■ EXERCÍCIO BREVE:
Retome o texto abaixo sobre a conversão de Francisco de Assis e dê continuidade a ele a partir da última frase.

■ TEXTO:

■ ■ ■ ■

Frei Almir Ribeiro Guimarães,OFM (*)Os franciscanos gostam sempre de evocar o começo de tudo na história de Francisco. Francisco, nos inícios de sua aventura espiritual,deixou as coisas do mundo depois de encontrar-se com o farrapo humano chamado leproso.
1. Ele, esse Francisco, originário da cidade de Assis, esse italiano da verdejante região da Úmbria, experimentara em seu peito um desejo de plenitude. Não tinha sido feito para as coisas medíocres. Não havia nascido para a mesmice e a mediocridade, para a banalidade e a rotina. Num determinado momento do processo de transformação que o jovem Francisco experimentava em seu coração seus amigos de folguedo estranharam uma certa sisudez. A Legenda dos Três Companheiros apresenta alguns pormenores a respeito da mudança de vida de Francisco. O texto afirma que seus amigos saíram de casa, iam à frente cantando pelas ruas da cidade. Estranharam que Francisco, que era um líder do grupo, fosse simplesmente atrás segurando um bastão: “Não ia cantando, mas meditando com atenção. E, de repente, o Senhor o visitou e seu coração ficou repleto de tanta doçura que não podia nem falar, nem se mexer, e era incapaz de sentir ou de ouvir outra coisa, a não ser aquela doçura que tal modo o alienava do sentido carnal, que,ele mesmo disse depois, mesmo se naquele momento fosse cortado em pedaços, não poderia mover-se daquele lugar (n.7). Os companheiros olharam para trás e o viram transformado.
Perguntaram-lhe: “Em que estás pensando? Por que não nos segues? Por acaso pensar em casar-te?” E Francisco respondeu-lhes: “Dissestes a verdade, eu estava pensando em escolher uma esposa, a mais nobre, a mais rica, a mais bela que jamais vistes”. Os seus amigos não fizeram conta do que falava. “Francisco disse isso não por si mesmo, mas inspirado por Deus; pois essa esposa era a verdadeira religião que abraçou, mais nobre, mais rica e mais bela que as outras por causa da pobreza” (n.8).
2. Assim, as coisas iam mudando no fundo do coração desse jovem da Úmbria que, mais tarde, viria a se tornar cópia viva de Cristo, o Cristo redivivo. Foi sendo atraído pela figura do Mestre, que seduzia por seu despojamento, que encantava pela singeleza pobre de seu nascimento e de sua morte, figura gloriosa e doloridamente chagada. Cristo Jesus, o Filho do Altíssimo e o Filho da Virgem pobrezinha, da paupercula iria aos poucos se manifestando a Francisco e ocupar todo o espaço de seu interior..

■ ■ ■ ■

■ TRECHOS DAS ENTRADAS:
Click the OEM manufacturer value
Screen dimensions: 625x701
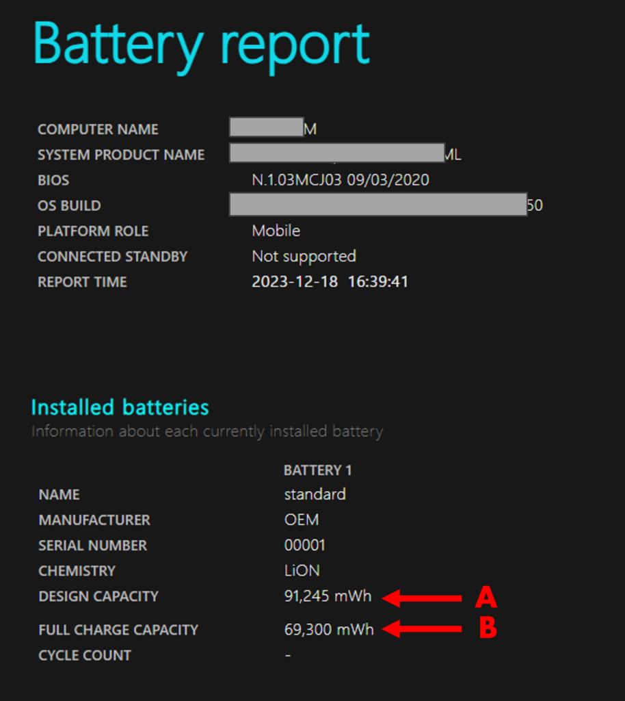(302, 520)
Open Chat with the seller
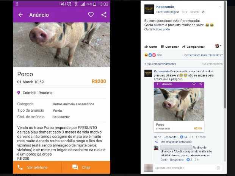This screenshot has width=235, height=176. 86,167
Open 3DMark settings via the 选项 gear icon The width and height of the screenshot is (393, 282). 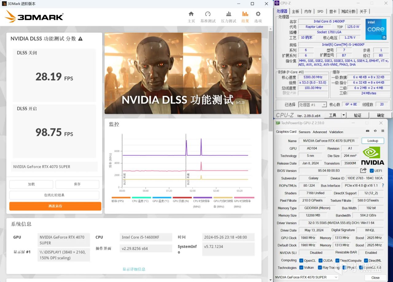[258, 14]
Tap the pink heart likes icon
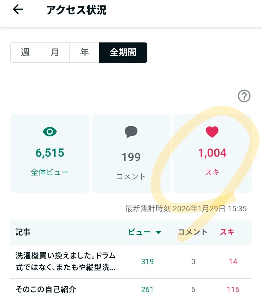The image size is (262, 300). click(x=212, y=132)
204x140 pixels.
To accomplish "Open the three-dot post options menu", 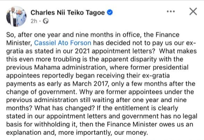I will (171, 11).
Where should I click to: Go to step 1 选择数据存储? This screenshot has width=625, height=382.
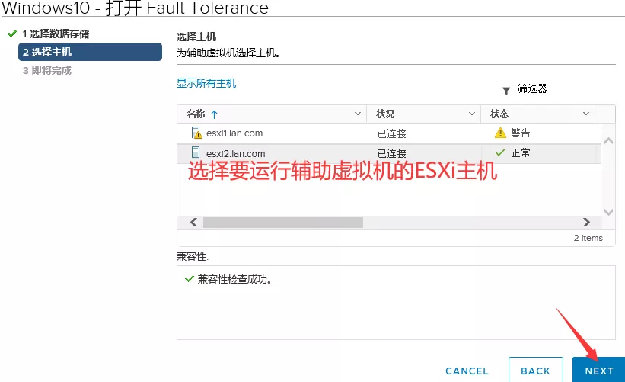point(55,34)
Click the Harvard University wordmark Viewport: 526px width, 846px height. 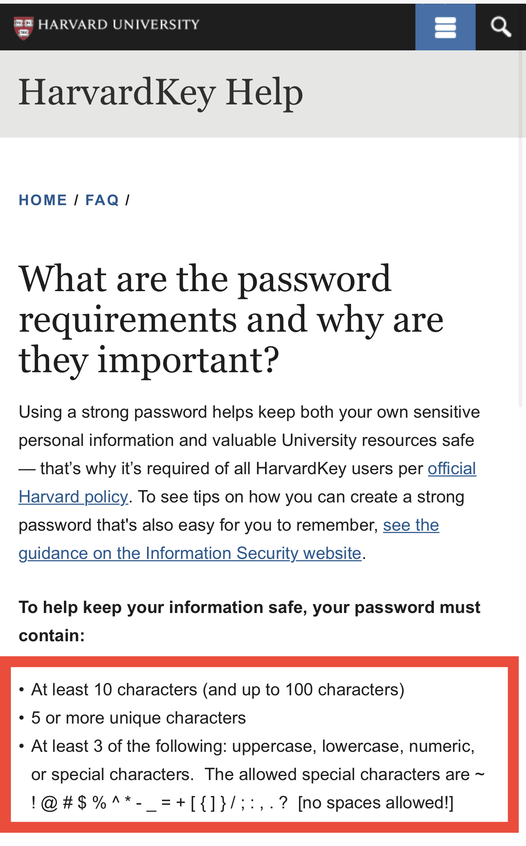coord(119,25)
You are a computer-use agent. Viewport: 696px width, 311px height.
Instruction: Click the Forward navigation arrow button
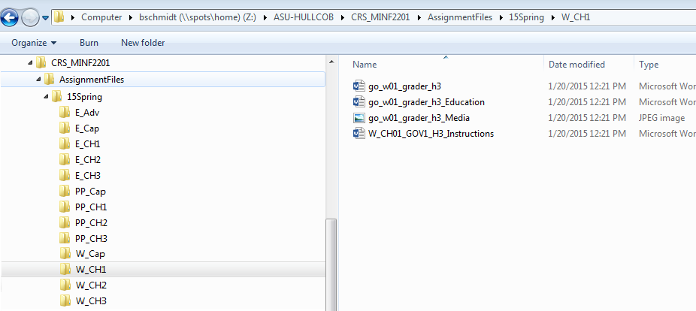[30, 16]
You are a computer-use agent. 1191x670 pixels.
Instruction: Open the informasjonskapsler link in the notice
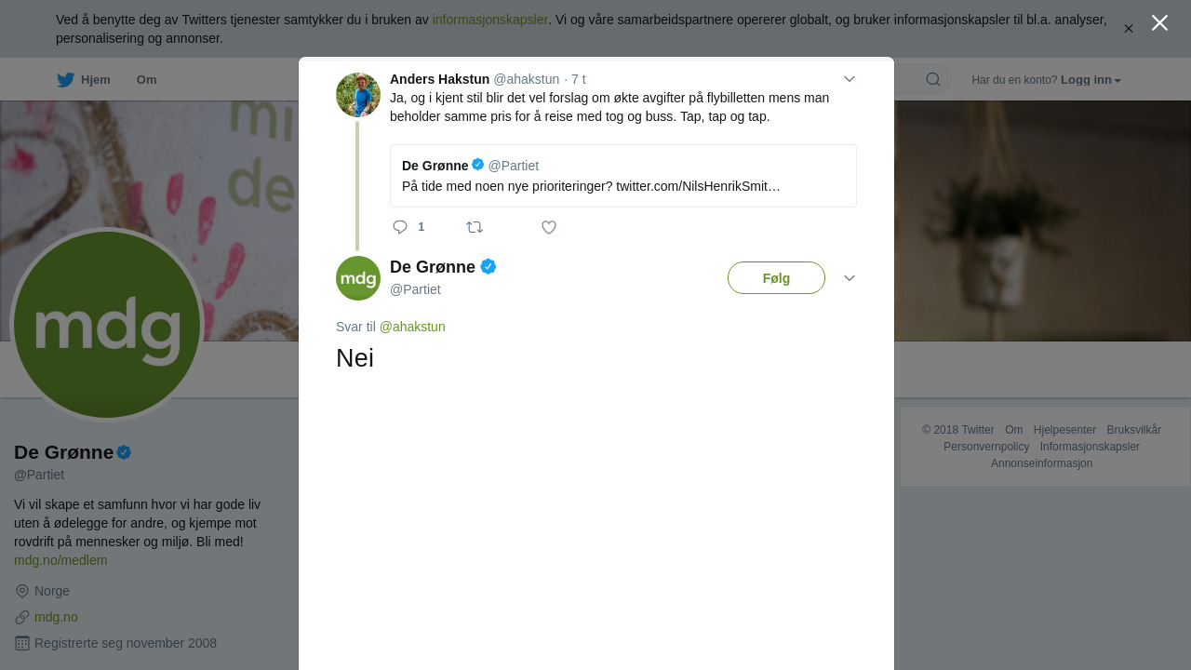point(489,20)
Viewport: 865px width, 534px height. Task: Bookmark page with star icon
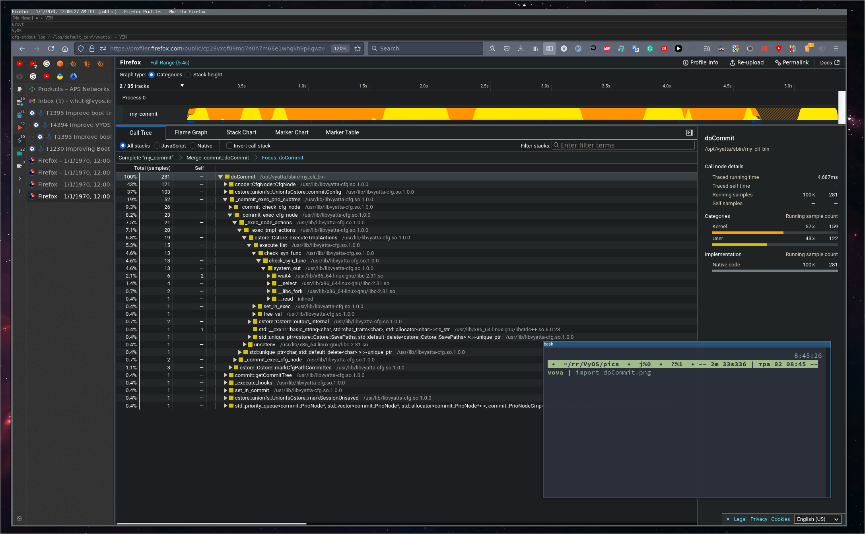click(358, 49)
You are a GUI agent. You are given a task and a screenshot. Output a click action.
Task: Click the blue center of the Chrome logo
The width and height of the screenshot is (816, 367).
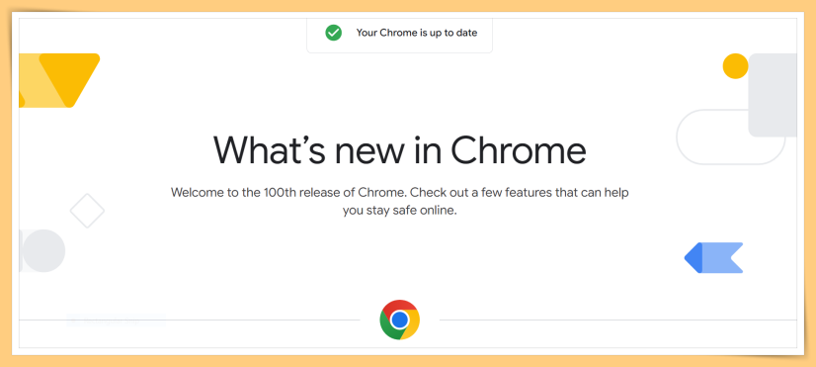tap(400, 320)

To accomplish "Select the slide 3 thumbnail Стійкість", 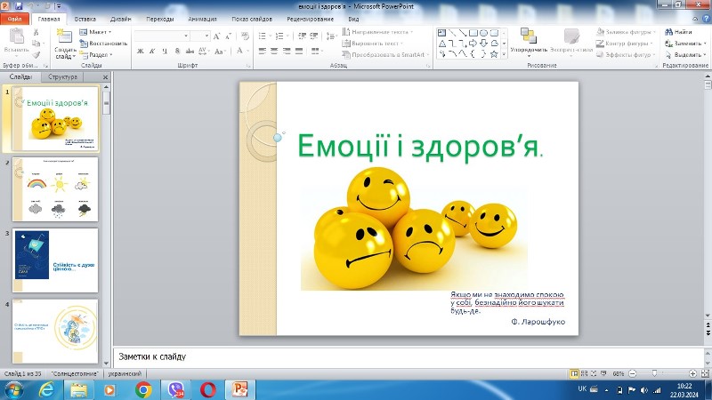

■ ■ ■ ■

■ RESPOSTA:
3. Como, de fato, tudo começou? Francisco responderá a esta pergunta mais tarde, nas primeiras linhas de seu Testamento. Foi assim: “Como estivesse em pecado, parecia-me deveras insuportável olhar para leprosos. E o Senhor mesmo me conduziu entre eles. Enquanto me retirava deles o que antes me parecia amargo, se me converteu em doçura da alma e do corpo. E depois disto demorei só bem pouco tempo e abandonei o mundo” (Testamento 1-3).
4. Dentro do coração do jovem Francisco uma dupla experiência: experiência de um vazio interior experiência da indigência e da pobreza manifestada na carne e no semblante do leproso. Francisco fala em deixar o mundo da vaidade, da posse, da busca do poder, do fascínio pelos bens e pelo dinheiro, da vontade de aparecer e dominar. Francisco experimenta uma doçura diferente quando Cristo aparece em sua intimidade e brada e berra na vida e na história do leproso. Depois dessa experiência começava para Francisco uma nova vida que ele chamaria de vida de penitência, caminho de júbilo e de felicidade. Mais tarde, bem mais tarde, quando a irmã [morte] já não estava tão distante, haveria ainda de exprimir a saudade daqueles tempos: “Queria voltar a servir os leprosos e a ser desprezado como nos primeiros tempos. Queria fugir do convívio das pessoas e ir para lugares mais afastados, para se livrar de todos os cuidados e preocupações com outras coisas” (1Celano 103).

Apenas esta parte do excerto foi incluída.